Seitenauszug:
-------------------------

Information: In der Soziologie wird Individualität in Abgrenzung, Gegensatz, Spannung aber auch in Bedingtheit zur Gruppe gesehen; in der Theologie steht das Verhältnis zwischen dem Einzelnen und Gott im Fokus, die Philosophie betont die Vernunft und Autonomie des Individuums. Wird der Mensch als Individuum aufgefasst, so ist damit gemeint, dass er ein autonomes, über Vernunft verfügendes Wesen oder Ich ist und über sich selbst verfügen können soll. Daraus entwickelt sich die Idee des Individualismus im Gegensatz zum Kollektivismus (> Bewusstsein, kollektives > Kollektiv > Kollektivpsyche), d. h. Individualität und das Einzelwesen haben Priorität vor der Gemeinschaft, dem Kollektiv, der > Gesellschaft. Politisch resultiert aus dieser Sicht der Liberalismus, die Konstituierung der unveräußerlichen Menschenrechte und die zunehmende Demokratisierung der Gesellschaften mit der Vorstellung, dass nur dann eine echte Gruppe oder Gemeinschaft möglich ist, wenn jedes Individuum sich voll entfalten kann. Ethisch, wirtschafts- und gesellschaftspolitisch zeigen sich als Schattenaspekte u. a. egoistische, sozialdarwinistische und anarchistische Tendenzen des Individualität.

-------------------------

Aufgabe: Was betont die Philosophie laut dem Seitenauszug beim Individuum?

Ausgelesene Einträge:
-------------------------

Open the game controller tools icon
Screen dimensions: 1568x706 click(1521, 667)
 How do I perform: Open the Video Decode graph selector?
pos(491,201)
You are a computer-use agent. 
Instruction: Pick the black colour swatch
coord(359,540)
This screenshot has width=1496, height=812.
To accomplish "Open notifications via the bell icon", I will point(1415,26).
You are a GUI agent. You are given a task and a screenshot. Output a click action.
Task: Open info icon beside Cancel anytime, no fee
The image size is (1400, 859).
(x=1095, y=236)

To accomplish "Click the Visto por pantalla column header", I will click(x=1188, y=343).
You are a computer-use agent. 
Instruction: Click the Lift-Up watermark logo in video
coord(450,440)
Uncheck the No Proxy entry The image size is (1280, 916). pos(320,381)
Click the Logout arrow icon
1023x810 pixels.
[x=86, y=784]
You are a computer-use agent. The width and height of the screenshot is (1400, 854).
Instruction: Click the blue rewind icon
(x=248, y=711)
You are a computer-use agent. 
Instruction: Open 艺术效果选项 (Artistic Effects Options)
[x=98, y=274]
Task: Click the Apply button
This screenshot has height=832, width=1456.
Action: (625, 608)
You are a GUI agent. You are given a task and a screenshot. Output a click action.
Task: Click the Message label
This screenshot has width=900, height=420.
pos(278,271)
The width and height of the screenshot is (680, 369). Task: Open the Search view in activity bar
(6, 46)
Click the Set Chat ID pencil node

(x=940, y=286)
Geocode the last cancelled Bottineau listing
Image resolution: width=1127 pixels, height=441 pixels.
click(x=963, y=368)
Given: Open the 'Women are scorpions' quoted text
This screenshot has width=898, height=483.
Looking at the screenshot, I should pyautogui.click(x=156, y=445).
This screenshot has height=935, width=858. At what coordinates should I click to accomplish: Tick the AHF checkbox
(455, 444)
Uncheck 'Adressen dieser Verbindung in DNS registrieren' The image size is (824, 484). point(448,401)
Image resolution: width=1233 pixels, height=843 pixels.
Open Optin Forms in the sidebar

-------------------------

Lösung: Die Vernunft und die Autonomie des Individuums.